Windows: High performance triple-glazed windows are comfortably warm to the touch even on the coldest winter days. South facing windows can actually provide a net heat gain in the winter. Properly designed exterior shading will keep the apartments from overheating in the summer. Passive solar gains can offset some of the heating costs of the building, but because of their expense, windows should not be oversized. Residents can open their windows as they wish, but they don’t have to in order to get fresh air because a special ventilation and air filtration system is part of the Passive House package. Triple-glazed, airtight windows also reduce street noise, which is an important selling point in urban areas.

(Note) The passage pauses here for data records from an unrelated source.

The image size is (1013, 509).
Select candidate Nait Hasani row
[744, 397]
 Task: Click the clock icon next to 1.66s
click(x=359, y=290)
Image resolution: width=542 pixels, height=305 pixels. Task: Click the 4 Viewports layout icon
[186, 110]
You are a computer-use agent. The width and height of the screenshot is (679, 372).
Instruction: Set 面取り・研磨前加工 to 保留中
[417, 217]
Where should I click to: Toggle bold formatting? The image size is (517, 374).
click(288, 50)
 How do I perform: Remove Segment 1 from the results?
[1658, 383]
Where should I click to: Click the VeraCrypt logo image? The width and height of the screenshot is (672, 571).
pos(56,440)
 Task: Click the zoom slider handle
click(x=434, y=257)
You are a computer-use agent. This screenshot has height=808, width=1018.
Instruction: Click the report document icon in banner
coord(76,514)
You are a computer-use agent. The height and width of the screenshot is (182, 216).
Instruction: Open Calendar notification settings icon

The Passive House Institute certifies windows for “cool, temperate” and colder climates. On this map “cool, temperate” is shown in cyan and includes most of the US. weltkarte_und_klimazonenhttp://www.passiv.de/_images/03/00_zertifizierungskriterien/01_transparente_bauteile/weltkarte_und_klimazonen.jpg

Insulation: Passive House designers optimize the thickness of insulation using an energy modeling tool called PHPP. In brownstones, rowhouses, and midrise apartment buildings, this typically results in walls that are as thick as the traditional buildings in the area. In New York City developers can take advantage of floor area deductions for high-performance walls more than 8” [200 mm] thick. A zoning analysis by Duncan Architect for a proposed hotel tower in Brooklyn showed its developers that they could add an entire floor by improving the performance of the walls.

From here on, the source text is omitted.